***** Provided passage *****

# Whynter CHC-251S and humidification



## brad713 (Aug 28, 2013)

I was very interested in purchasing this pre-built winedor, and had a quick question. Does anybody own or have any experience with these? I was hoping to add a Cigar Oasis under the first drawer, but I cannot seem to find the dimensions of how much space is under there. 

It supposedly comes with a humidifier, but it looks like it's just a tray that you put water in. I have a decent amount of heartfelt beads that I can use, but I'm really looking for a system that I set and forget for a few months at a time and was hoping the oasis would be the solution. Right now, I have 4 different desktop humidifiers, and I have to replenish the humidity of the beads at least every 2 weeks or so, and I just can't keep up with it. Thanks!


----------



## Cigary (Oct 19, 2007)

This is one of those units that actually has a good reputation according to reviews and from what I read it's capacity is around 250 cigars ...not sure about that but the 2.5 square feet tells me that is pretty accurate. The pricing leaves me a bit nervous as I see these around the $400 asking price...for the amount of cigars it would hold and the pricing...I think I'd shop around a bit more because I'd rather put boxes inside the unit rather than put in singles to gain more room. A good wineador should hold around 4 boxes and up to 500 cigars but that's JMO. More info tells me that this particular model is pretty quiet so if you hear any buzzing or excess noise...take it back. Hope this helps.


----------



## SmokeBlue (Apr 13, 2015)

I just purchased one and will try to remember to measure the height when I'm home next. That being said, I think it will fit, and there is always the low profile replacement cartridge which would definitely fit. I purchased mine from Amazon for $294 about a week ago. I have a Cigar Oasis in another humidor, so I am familiar with the size, regular cartridge and the low profile cartridge.


----------



## brad713 (Aug 28, 2013)

SmokeBlue said:


> I just purchased one and will try to remember to measure the height when I'm home next. That being said, I think it will fit, and there is always the low profile replacement cartridge which would definitely fit. I purchased mine from Amazon for $294 about a week ago. I have a Cigar Oasis in another humidor, so I am familiar with the size, regular cartridge and the low profile cartridge.


That's good info - didn't realize they had low profile cartridge that I could always use as Plan B. Thanks

I'm kicking myself that I missed out on that amazon deal. Right as I was ready to pull the trigger, they took it off prime and it's backup up to 420.

***** Given data *****

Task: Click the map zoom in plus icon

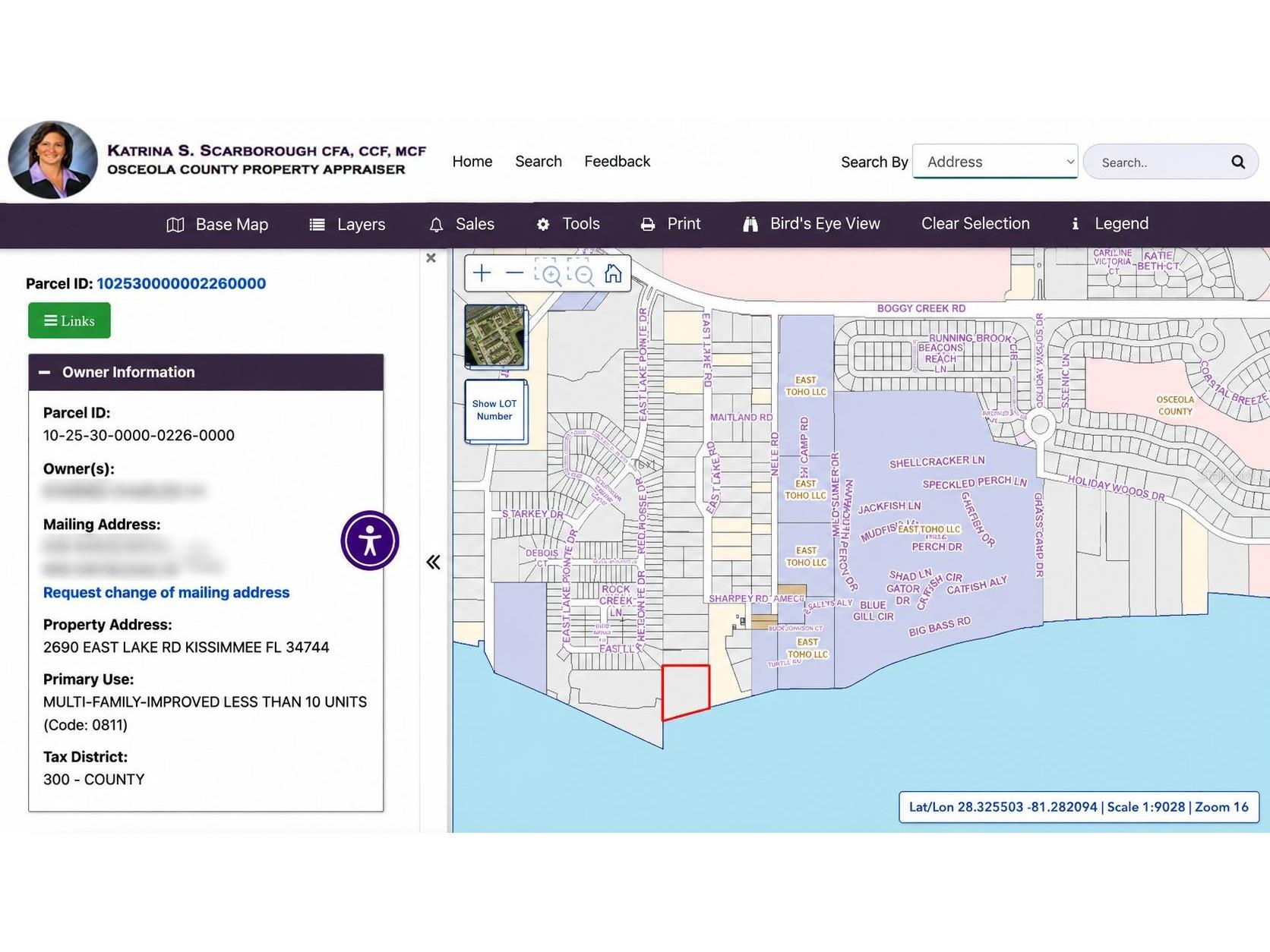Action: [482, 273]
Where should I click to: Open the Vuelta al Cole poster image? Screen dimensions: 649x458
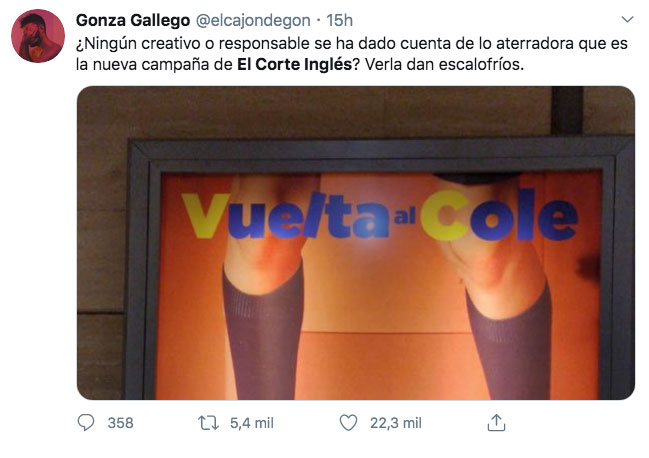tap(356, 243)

*****
***** Given data *****

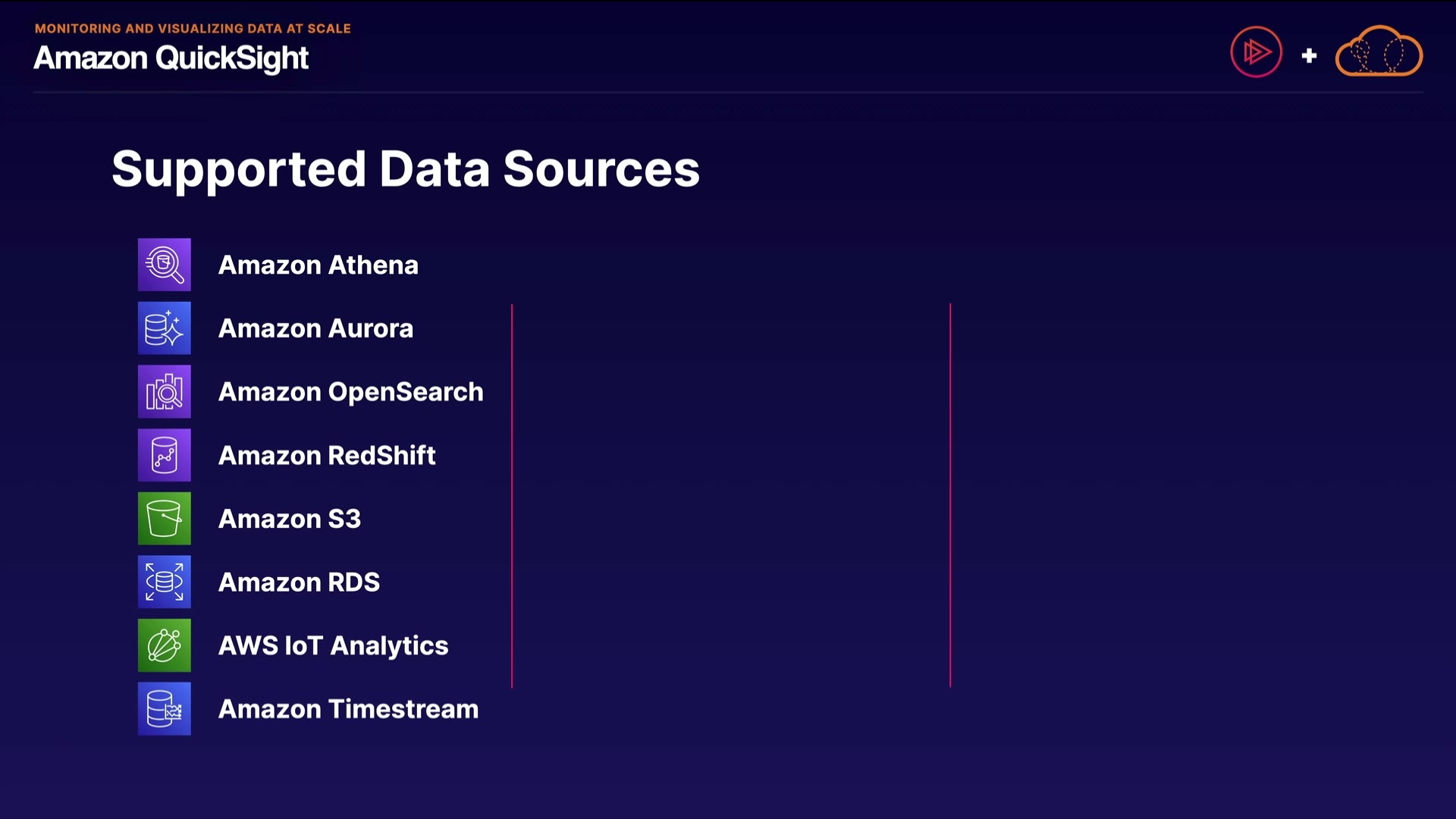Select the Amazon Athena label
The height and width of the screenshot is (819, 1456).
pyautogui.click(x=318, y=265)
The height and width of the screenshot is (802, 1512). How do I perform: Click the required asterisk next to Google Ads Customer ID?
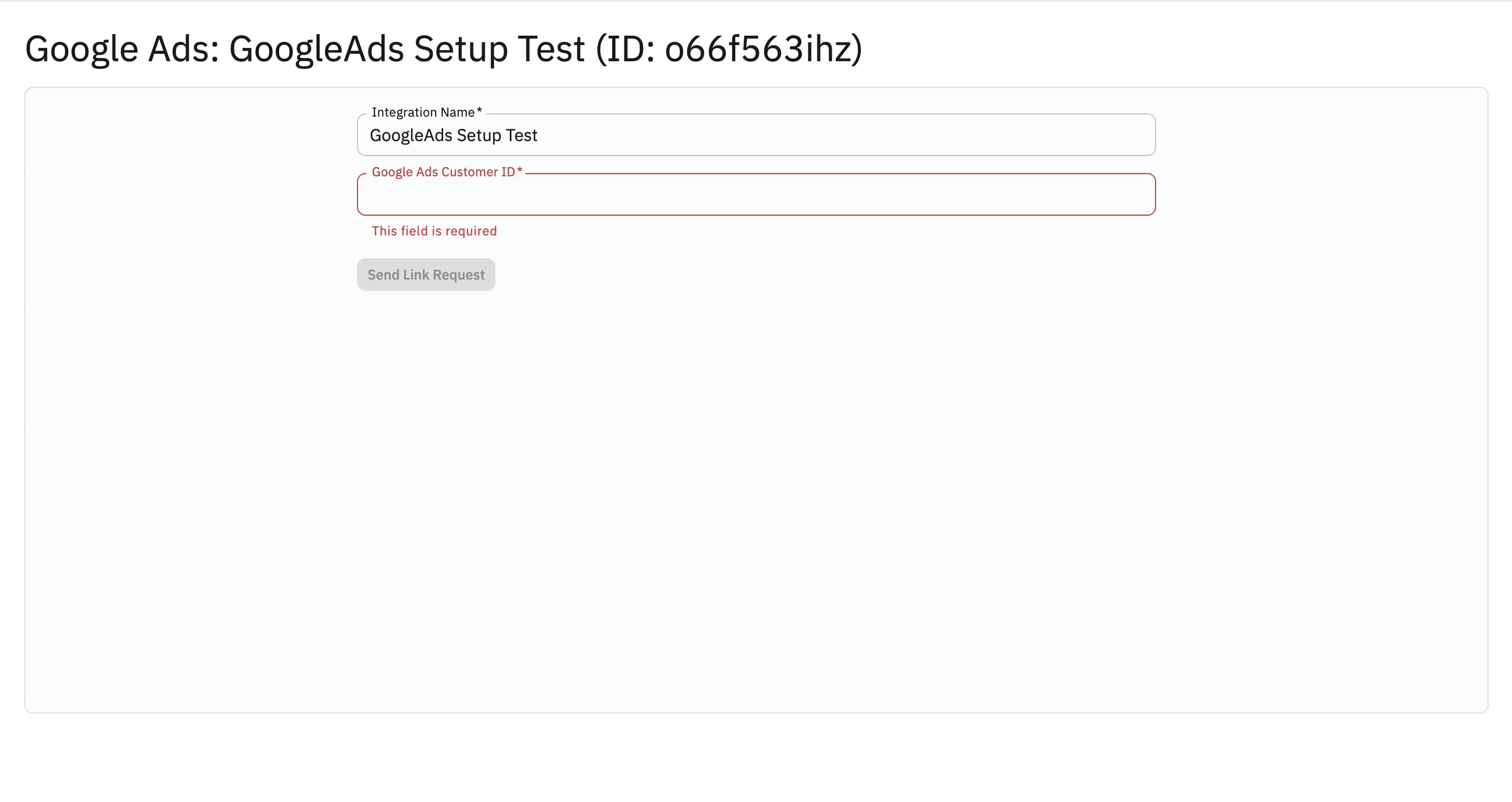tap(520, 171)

*****

§ **Short task**
Repeat, word for word, everything in the Whynter wineador thread from "I was very interested" down to "is under there.".

§ **Complete output**
I was very interested in purchasing this pre-built winedor, and had a quick question. Does anybody own or have any experience with these? I was hoping to add a Cigar Oasis under the first drawer, but I cannot seem to find the dimensions of how much space is under there.